Can this be considered another cultural form of rationality
(seems dialectical in a sense as well ...)?
I know this is different from the question you posed in the
follow up email, but isn't "demonstrably weaker" a matter of
cultural, historical, political, economic positioning ...
assessed by a particular dominant group at a particular time
on the basis of their own potentially culturally irrelevant
assessments?
Is part of your question also asking for a standard that
exists outside of culture?
Just thoughts here ... jen
Hi Peter,
I am glad to see you join in the discussion, since I know
you've done interesting research on inner speech.
I am certainly willing to grant that patterns of social
interaction will become patterns of self-regulation and
thereby parts of patterns of individual thinking. It also
makes sense to me, and in my opinion LSV clearly states the
view, that the higher psychological processes are cultural
processes. I think he goes so far as to say that reasoning
is cultural.
>>
But, importantly, that is not the same as saying that
reasoning *varies* across cultures. We *all* live in
culture, and one can say that reasoning is cultural and
still maintain that reasoning is universal. Are we willing
to take another step, and suggest that in specific cultures
the ways that people reason will be different, because the
specific conventions of each culture are involved? That is a
big step to take, because the rules of logic, to pick what
is usually taken to be one component of reasoning, are
usually considered to hold regardless of local conventions.
One way to take this step, of course, is to say that people
in cultures reason in different ways but then to add an
evaluative dimension. Those people in that culture reason
differently from the way we do, but that is because their
reasoning is less adequate than ours. They are more
childlike, more primitive. *This* move has often been made,
and I can find many passages in LSV's texts where he seems
to be saying basically this. That's not a move I find
interesting or appealing, and it's not what I am proposing.
On the contrary, it seems to me that much of LSV's writing
can be read as pointing to the conclusion that *standards*
of rationality will vary from one culture another. But I
don't think he followed his own pointers, and, as I've said
above, it is a pretty radical conclusion to come to.
Martin
On Jun 27, 2012, at 9:33 AM, Peter Feigenbaum wrote:
Martin--
If you grant that interpersonal speech communication is
essentially a cultural invention, and that private and
inner speech--as derivatives of interpersonal speech
communication--are also cultural inventions, then
Vygotsky's assertions about inner speech as a tool that
adults use voluntarily to conduct and direct such crucial
psychological activities as analyzing, reflecting,
conceptualizing, regulating, monitoring, simulating,
rehearsing (actually, some of these activities were not
specifically asserted by Vygotsky, but instead have been
discovered in experiments with private speech) would imply
that these "higher mental processes" are themselves
cultural products. Even if the *contents* of inner speech
thinking happen to bear no discernible cultural imprint,
the process of production nonetheless does.

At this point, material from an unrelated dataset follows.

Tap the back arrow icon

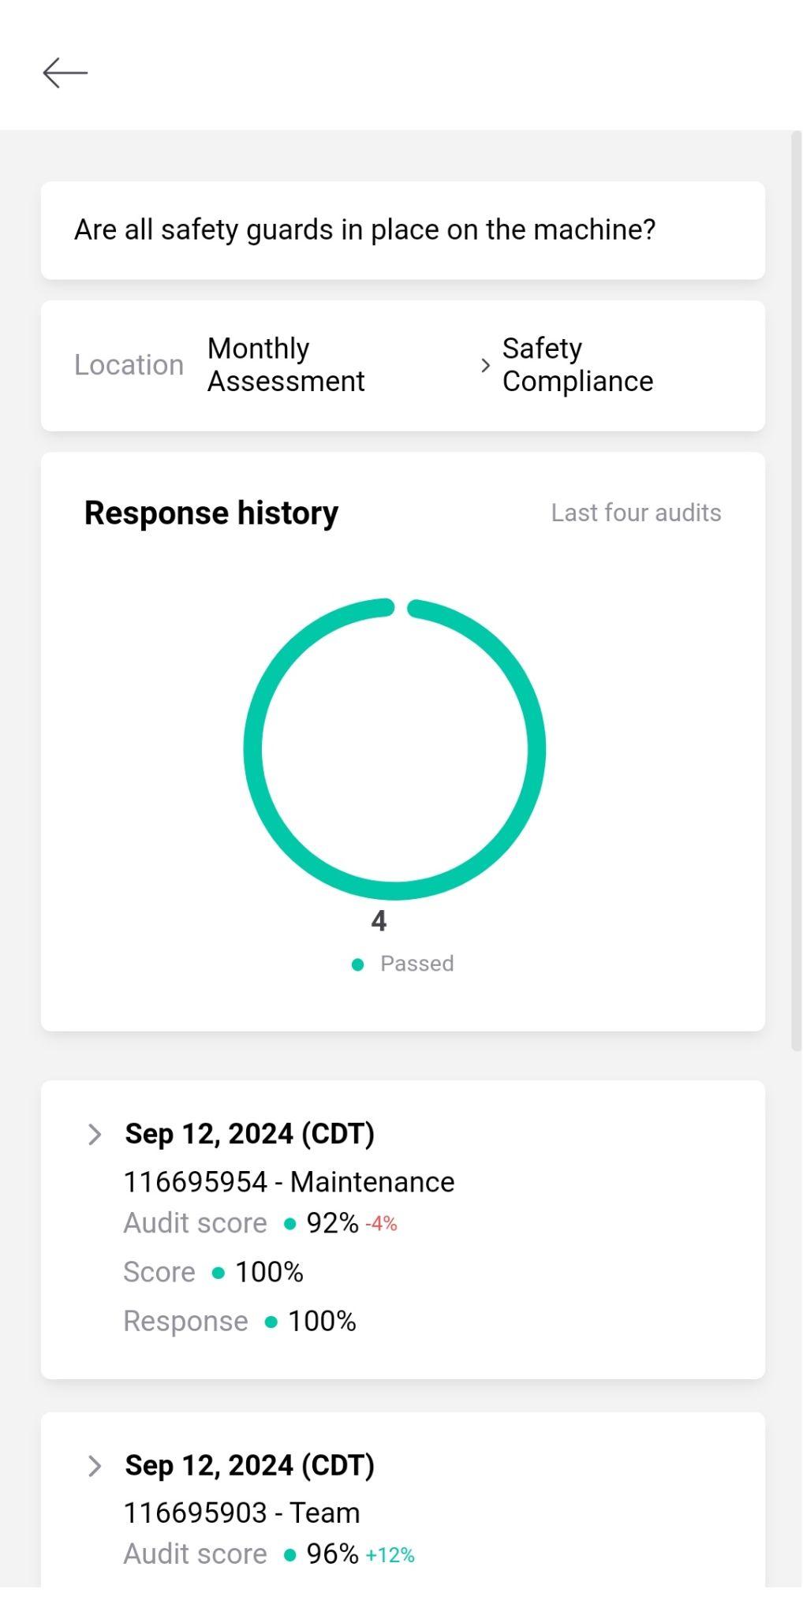65,73
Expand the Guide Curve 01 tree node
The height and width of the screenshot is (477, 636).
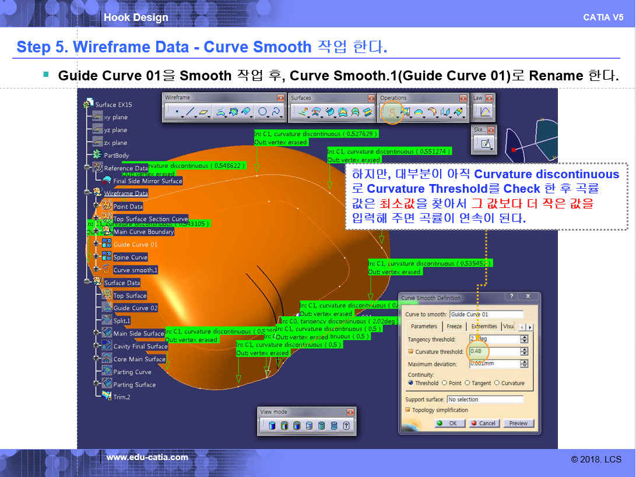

Of course, you may not agree that interpersonal speech
communication is a cultural invention. But if you do go
along with the idea that every speech community follows
(albeit implicitly) their own particular conventions or
customs for: assigning specific speech sounds to specific
meanings (i.e., inventing words); organizing words into
sequences (i.e., inventing grammar--Chomsky's claims not
withstanding); and sequencing utterances in conversation
according to rules of appropriateness (i.e., inventing
rules that regulate "what kinds of things to say, in what
message forms, to what kinds of people, in what kinds of
situations", according to the cross-cultural work of E. O.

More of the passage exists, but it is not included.